My Media Empire (Part Something Or Other)

This week I am a prize-winning article writer, although the how and why of that is a bit weird. Basically, I wrote up a few thousand words in response to a series of questions the editor of Craccum (the University of Auckland’s student magazine) and that act has won me a free meal in a swanky restaurant.

Truly, I live the life of Riley (and, to quote “The IT Crowd,” I know Riley and the resemblance is uncanny).

The interview is in issue number 15 and can be found on pages 16 to 17. José Barbosa supplied the picture, which I think I might use for all my media-related ballyhoos in future. Since some of you won’t have ability or the want to pick up a copy of Craccum, I’ll let you in on a little secret; if you click here you can see a PDF of the interview.

You are now in on a conspiracy. Good luck.

9 thoughts on “My Media Empire (Part Something Or Other)

  1. That’s a good interview. I hadn’t thought there would be a Popper connection with your field but of course there is. Most good things have a Popper connection.

    Isn’t Brian Boyd writing the biography?

    • Well, admittedly, I think Popper managed to poison the well on the philosophical consideration of conspiracy theories; Charles Pigden wrote a very good paper showing why Popper was wrong with regards to the conspiracy theory of society yet papers still get rejected because people think Popper closed the book, philosophically speaking, on the matter in 1936.

    • Your comment was, apparently, the 1000th comment on this blog (I’m not sure when the number of comments also includes trackbacks and pings, so I’m a bit suspicious). You probably deserve a prize, so, as a philosopher, I’m including you in a thought experiment where you get hugged for making the 1000th comment.

  2. Can you point me to the Pigden paper? I’d like to read that but only if it is online – please don’t make me go into Hamilton to scour the university library shelves there. Like they’d have it.

    • There are two sources: one is the book “Conspiracy Theories: The Philosophical Debate,” edited by David Coady, which, admittedly, isn’t online but carries a great deal of the existing literature.

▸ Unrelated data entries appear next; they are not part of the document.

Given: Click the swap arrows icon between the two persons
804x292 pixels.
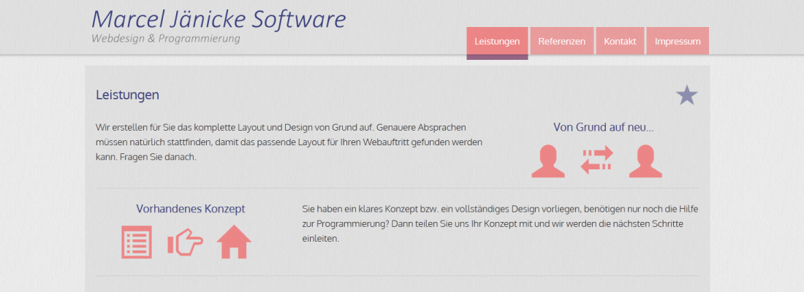Looking at the screenshot, I should [596, 161].
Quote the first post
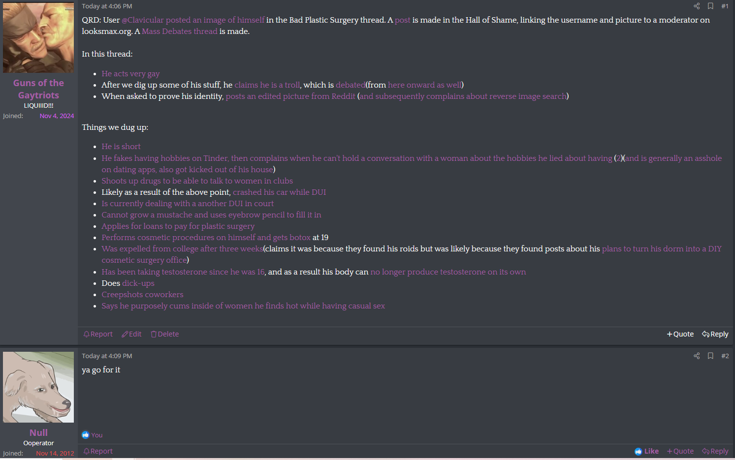Screen dimensions: 735x460 pyautogui.click(x=680, y=334)
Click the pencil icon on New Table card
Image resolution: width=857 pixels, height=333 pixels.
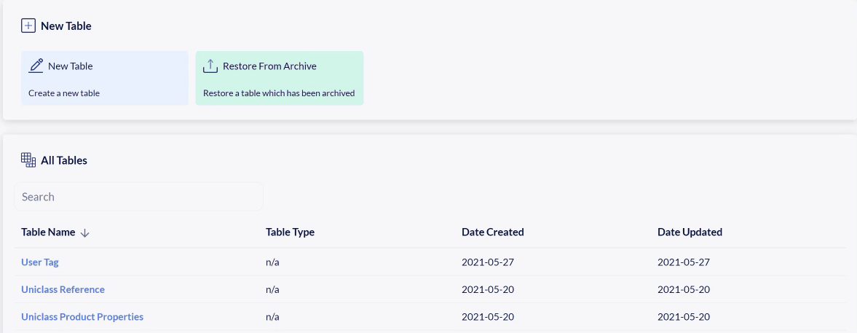click(36, 66)
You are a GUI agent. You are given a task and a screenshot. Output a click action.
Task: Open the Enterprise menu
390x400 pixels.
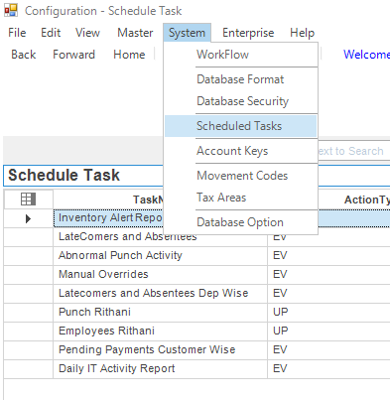[x=248, y=33]
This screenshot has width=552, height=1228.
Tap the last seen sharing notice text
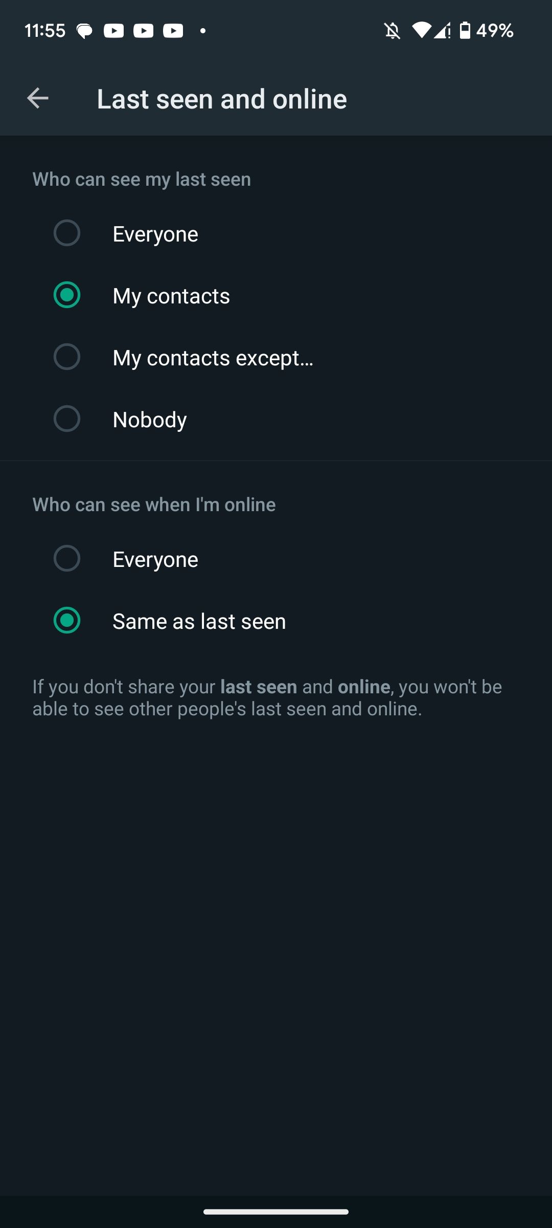pos(267,697)
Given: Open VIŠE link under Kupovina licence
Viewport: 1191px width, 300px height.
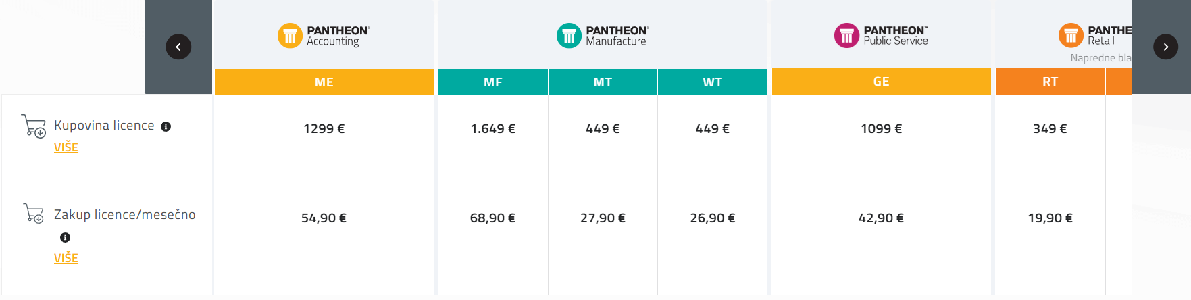Looking at the screenshot, I should (66, 147).
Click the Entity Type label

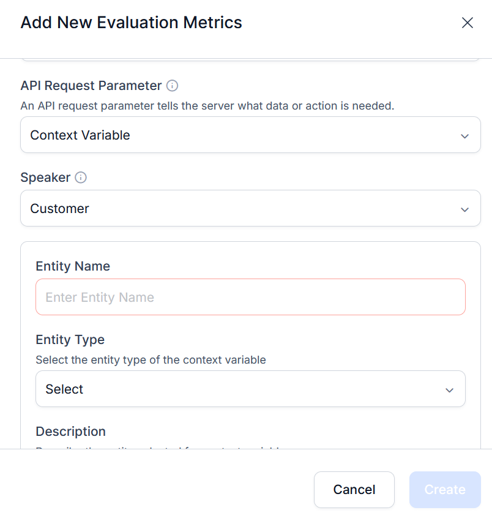[x=70, y=340]
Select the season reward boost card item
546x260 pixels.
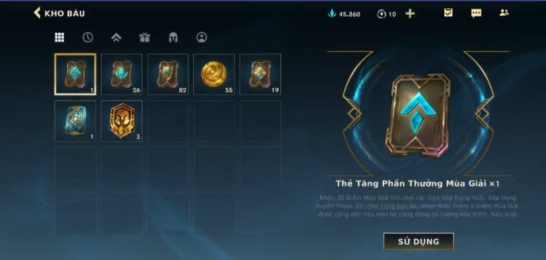pos(75,74)
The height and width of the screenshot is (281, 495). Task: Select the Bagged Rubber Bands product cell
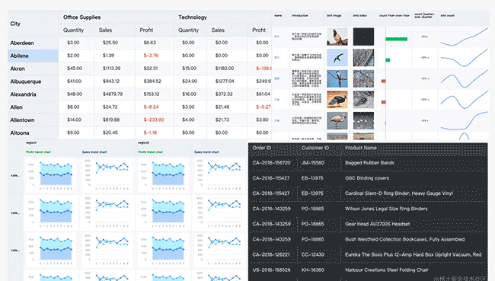369,163
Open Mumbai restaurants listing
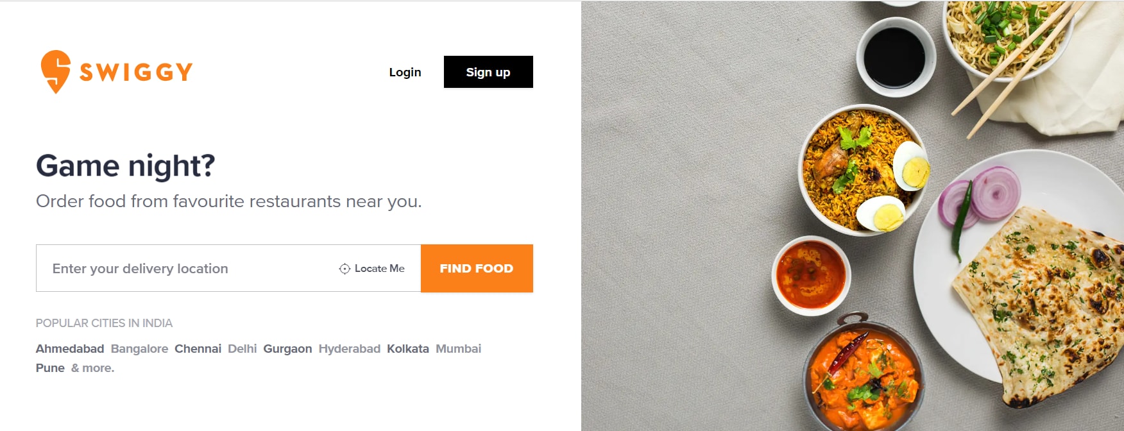 click(x=459, y=349)
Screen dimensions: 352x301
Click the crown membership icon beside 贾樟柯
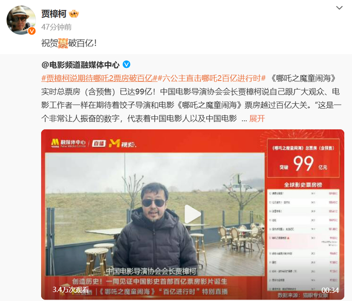click(x=74, y=14)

      Otherwise, you could try finding a copy of the serial ‘Philosophy of the Social Sciences,’ volume 25, issue 1, March of 1995. Pigden’s article “Popper Revisited, or What Is Wrong With Conspiracy Theories?” is located there (pages 3-32). It should be available electronically in all good research libraries.

  3. The kindness of strangers – two readers of my blog saw my anguished plea there and sent me copies of Pigden on Popper.

    Re your latest post, people pushing Popper is a welcome change from people pushing Viagra.